Vorliegender Text –
◆ ◆ ◆ ◆ ◆
Und in einem DB Manager funktioniert die Abfrage so?


----------



## Gast (20. Dez 2006)

Jap es ging schon mal.
Da machte ich es mit Statement anstatt mit PreparedStatement.

und anstatt conn.prepareStatement(sql) mit
conn.createStatement.

Aber da schaffte ich es nicht abzufragen ob der Datensatz erfolgreich geschrieben wurde.


----------



## The_S (20. Dez 2006)

Statement wirft ebenfalls eine Exception wenn deine Abfrage einen Fehler verursacht hat


----------



## Gast (20. Dez 2006)

Ich bekomm aber keine.
Wenn ich nach dem schreiben prüfe, fehlen immer ein bis zwei Datensätze.


----------



## The_S (20. Dez 2006)

Dann liegt der Fehler aber in der Datenbank und nicht an der Java-Schnittstelle.


----------



## Gast (20. Dez 2006)

Ich benutze SQLite


----------



## bronks (20. Dez 2006)

Gast hat gesagt.:
			
		

> Ich bekomm aber keine.
> Wenn ich nach dem schreiben prüfe, fehlen immer ein bis zwei Datensätze.


Du verwendest in Deinem Code das PreparedStatement falsch bzw. Du willst sicher ein einfaches Statement verwenden?


----------



## SammY (21. Dez 2006)

Das hatte ich eh vorher so.
Hab  ich aber eh schon vorher geschrieben.

Aber da gehts nicht das ich prüfen kann ob der Datensatz erfolgreich geschrieben wurde.


----------



## Caffè Latte (21. Dez 2006)

Hi,

sollte das INSERT nicht gehen, meckert das Datenbanksystem. Das merkst du dann anhand einer Exception. Sagt die Datenbank nichts und das INSERT wird nicht oder nicht richtig ausgeführt liegt der Fehler bei dir.

Lass dir doch einfach das SQL-Statement ausgeben, kopiere es in deinen DB-Manager und schau ob es so geht.
◆ ◆ ◆ ◆ ◆
Bereitgestelltes Material –
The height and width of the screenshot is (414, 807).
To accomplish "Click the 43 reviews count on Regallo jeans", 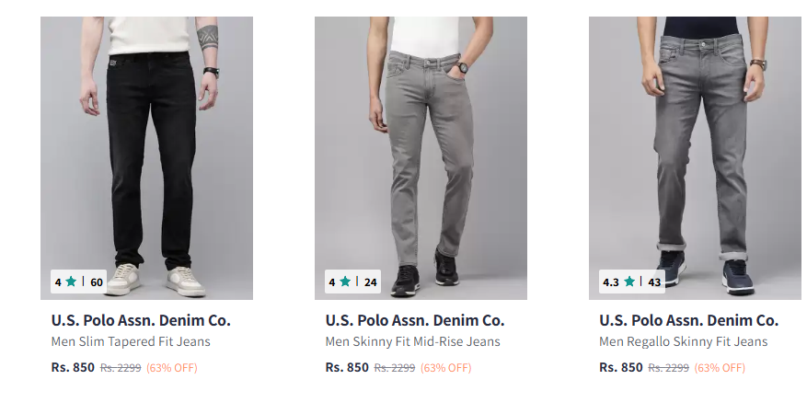I will [654, 282].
◆ ◆ ◆ ◆ ◆
Aufgaben und Übungen –
a: Gib bitte den Abschnitt aus dem Forenthread zur Datenbankabfrage in Java von „Du verwendest in“ bis einschließlich „eh vorher so.“ erneut wieder und tausche dabei „PreparedStatement“ gegen „CallableStatement“ aus.
b: Schreib den Forenthread zur Datenbankabfrage in Java im Anschluss an seinen letzten Satz weiter.

Die Antworten –
a:
Du verwendest in Deinem Code das CallableStatement falsch bzw. Du willst sicher ein einfaches Statement verwenden?


----------



## SammY (21. Dez 2006)

Das hatte ich eh vorher so.

b:
----------



## SammY (22. Dez 2006)

Das Problem dabei ist, dass ich 1000 einträge in ner schleife in die DB schreiben lasse. Dann müsste ich ja die 1000 per hand hinein kopieren und das würde dauern.


----------



## Caffè Latte (22. Dez 2006)

Hi,

für das Debuggen würde ich nicht mit 1000 Datensätzen beginnen sondern mit 10. Wenn das dann soweit läuft kann man an die 1000 gehen. Dazu würde es reichen nur die SQL-Statements (auf der Konsole) ausgeben zu lassen und nur visuell zu prüfen. Meist sieht man dann schon Unregelmäßigkeiten.

Und wenn du schon so viele Inserts machst würde ich wieder  Prepared Statements nutzen. Dann aber richtig und das SQL-Statement nicht durch String-Operationen zusammenbasteln sondern "echte Parameter" zu nutzen.

Ich kenne jetzt deine Umgebung nicht. Aber jede bessere IDE hat einen Debug-Modus. Wenn du Pech hast und den Fehler sonst nicht findest, musst du in diesem Modus eben in allen 1000 Schleifendurchläufe die Variablenwerte prüfen.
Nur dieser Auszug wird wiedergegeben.